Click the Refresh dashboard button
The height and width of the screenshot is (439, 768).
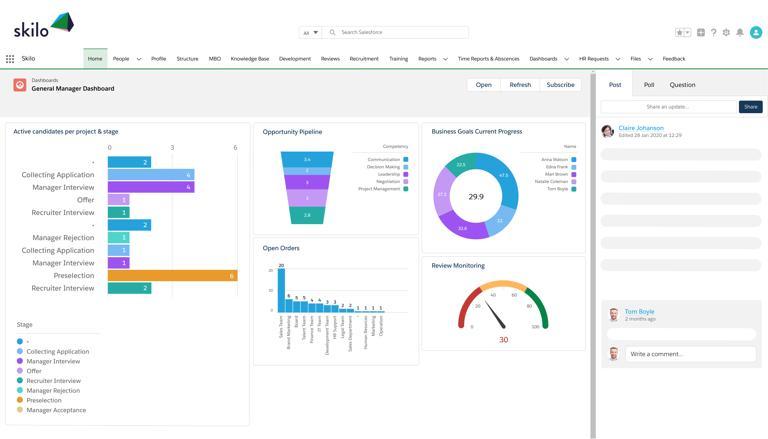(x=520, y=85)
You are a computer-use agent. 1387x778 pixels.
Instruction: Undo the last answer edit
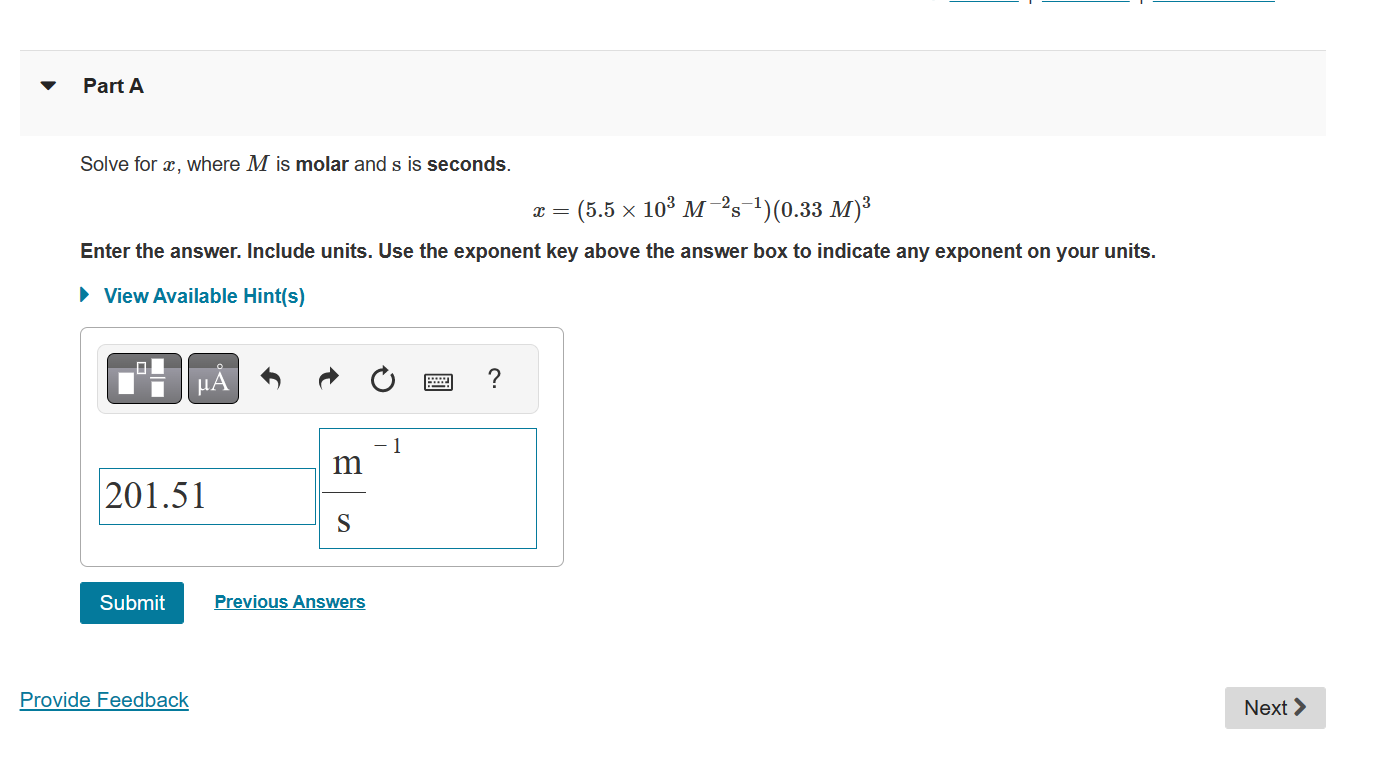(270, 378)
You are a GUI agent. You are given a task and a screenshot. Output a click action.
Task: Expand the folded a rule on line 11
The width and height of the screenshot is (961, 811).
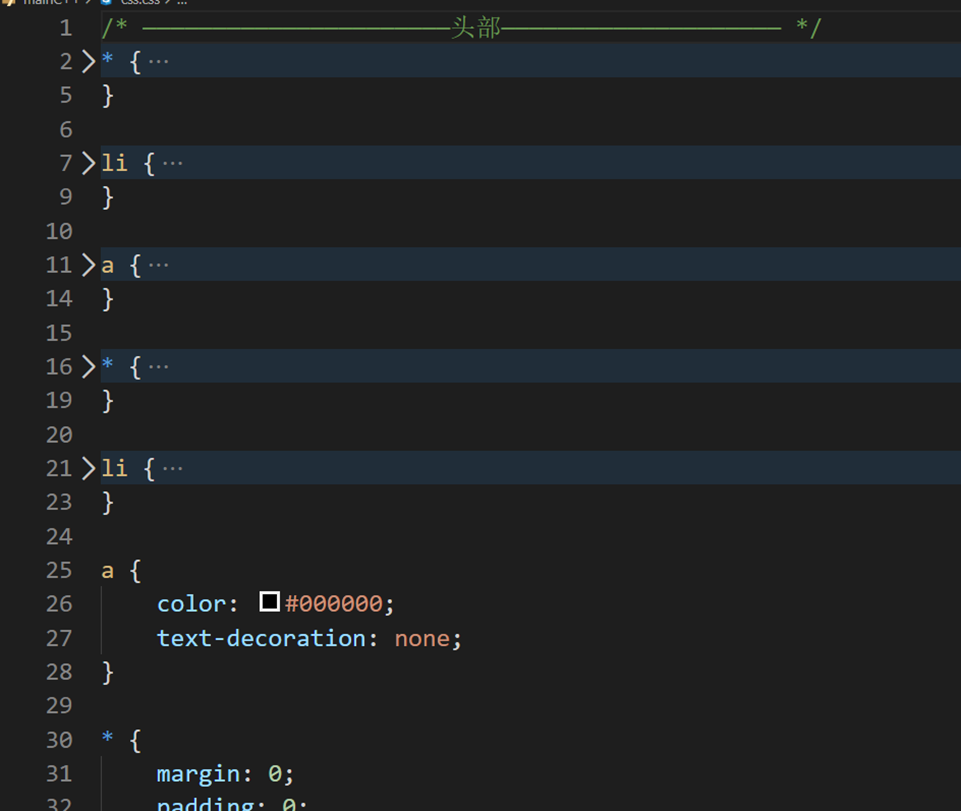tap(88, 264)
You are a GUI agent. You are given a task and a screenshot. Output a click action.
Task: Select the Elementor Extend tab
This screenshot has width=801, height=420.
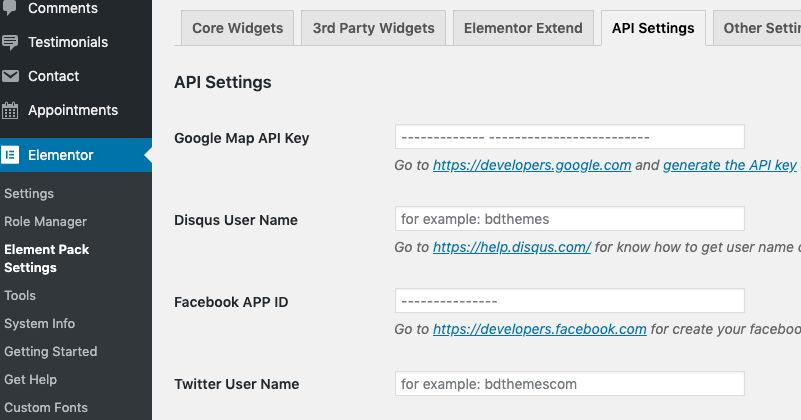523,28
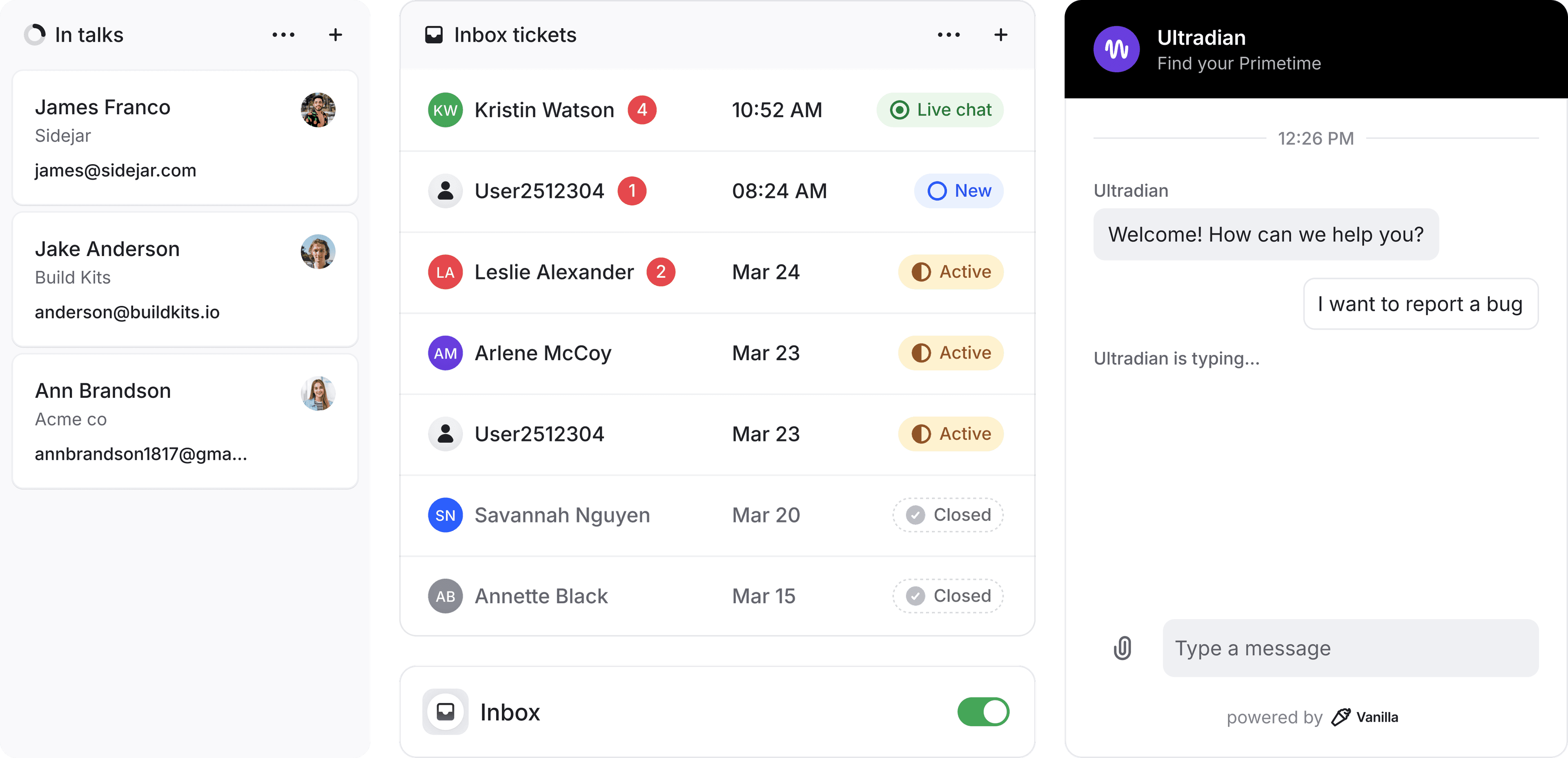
==
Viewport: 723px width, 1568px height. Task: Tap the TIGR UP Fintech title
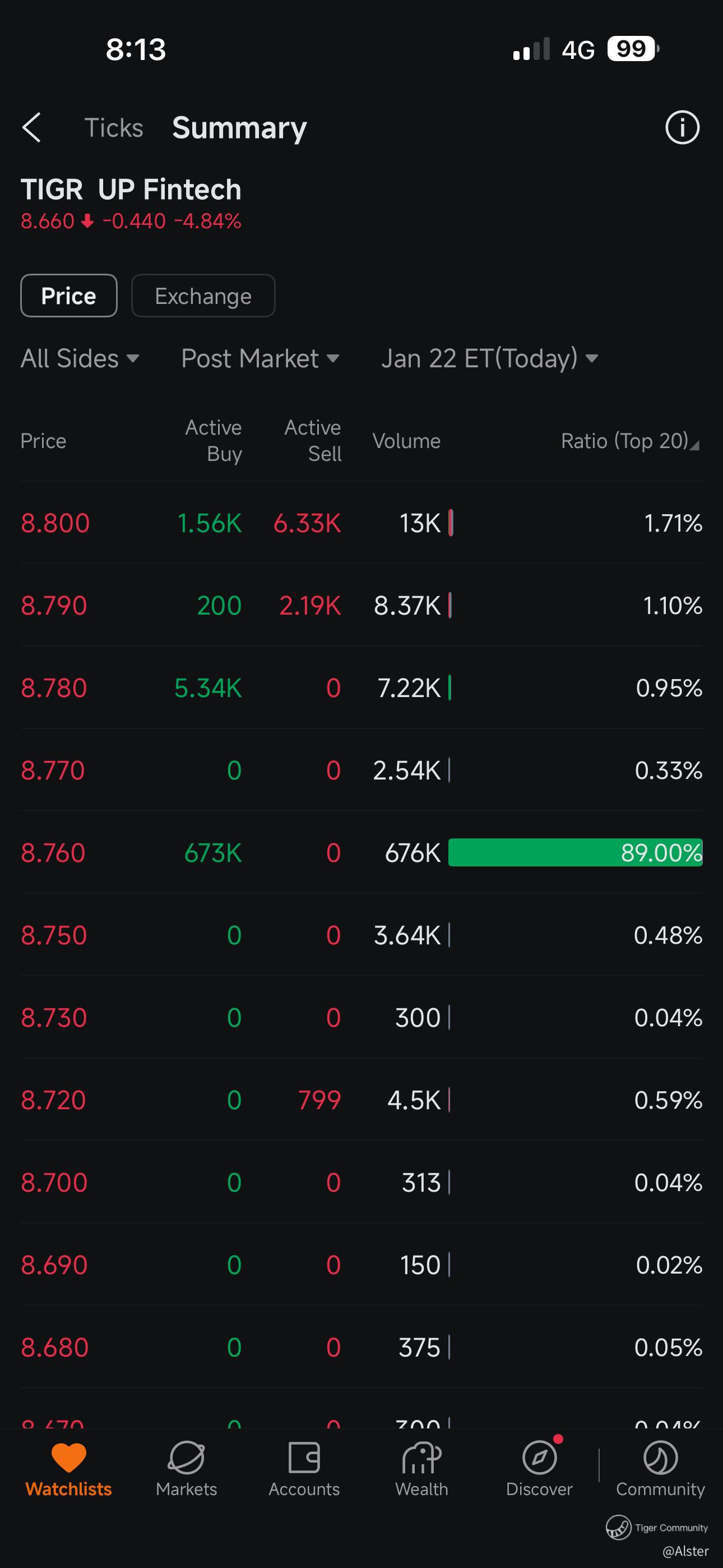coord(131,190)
==
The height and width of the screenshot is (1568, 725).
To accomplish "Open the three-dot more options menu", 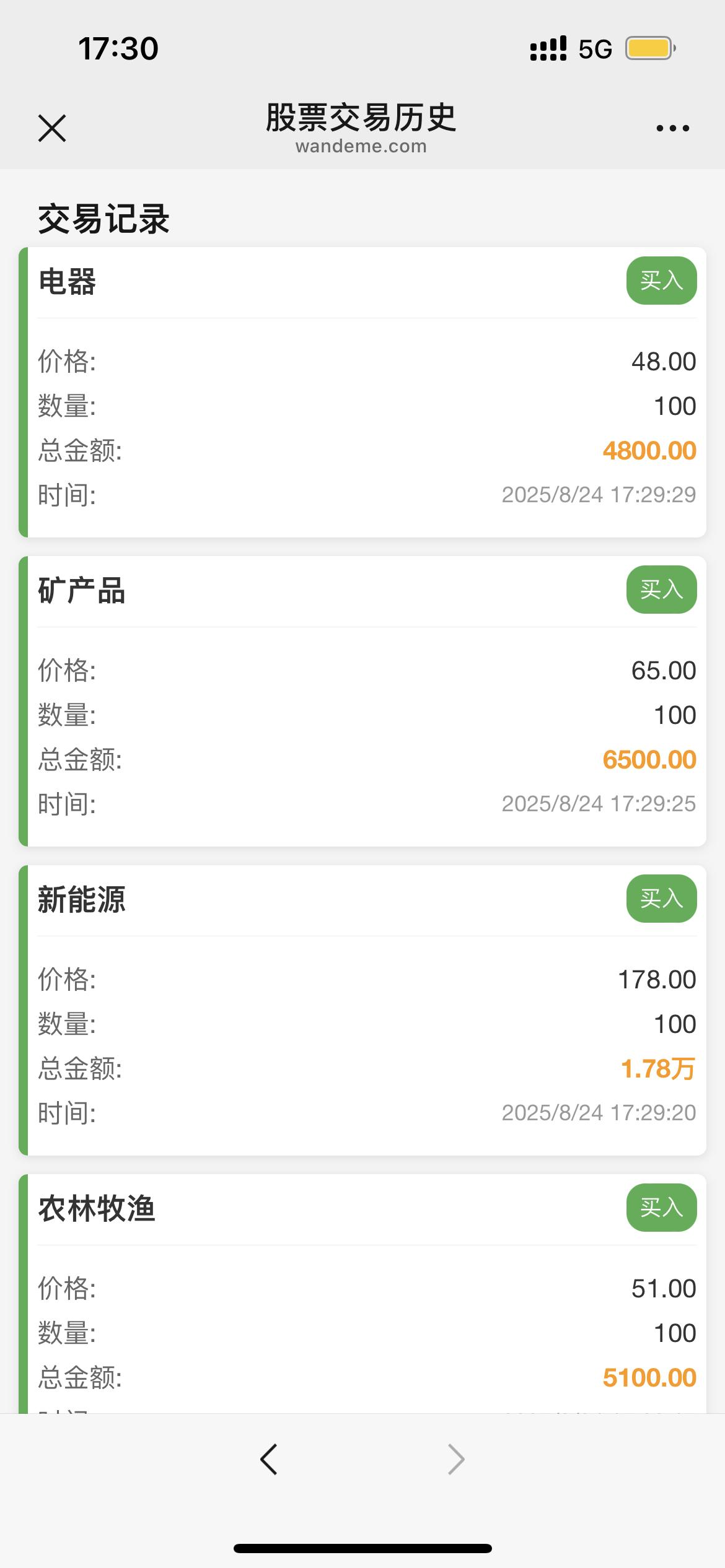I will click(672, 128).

:: WHAT TO PRODUCE ::
Could you transcribe exactly the entries above, but only the lines from the one with "Click the Refresh dashboard button" through the one with "Task: Expand the folded a rule on line 11", and without pictures?

:: YOUR RESPONSE ::
Click the Refresh dashboard button
The height and width of the screenshot is (439, 768).
(x=520, y=85)
You are a computer-use agent. 1387x778 pixels.
Instruction: Undo the last answer edit
(270, 378)
You are a GUI agent. You are given a task and a screenshot. Output a click action.
Task: Expand the folded a rule on line 11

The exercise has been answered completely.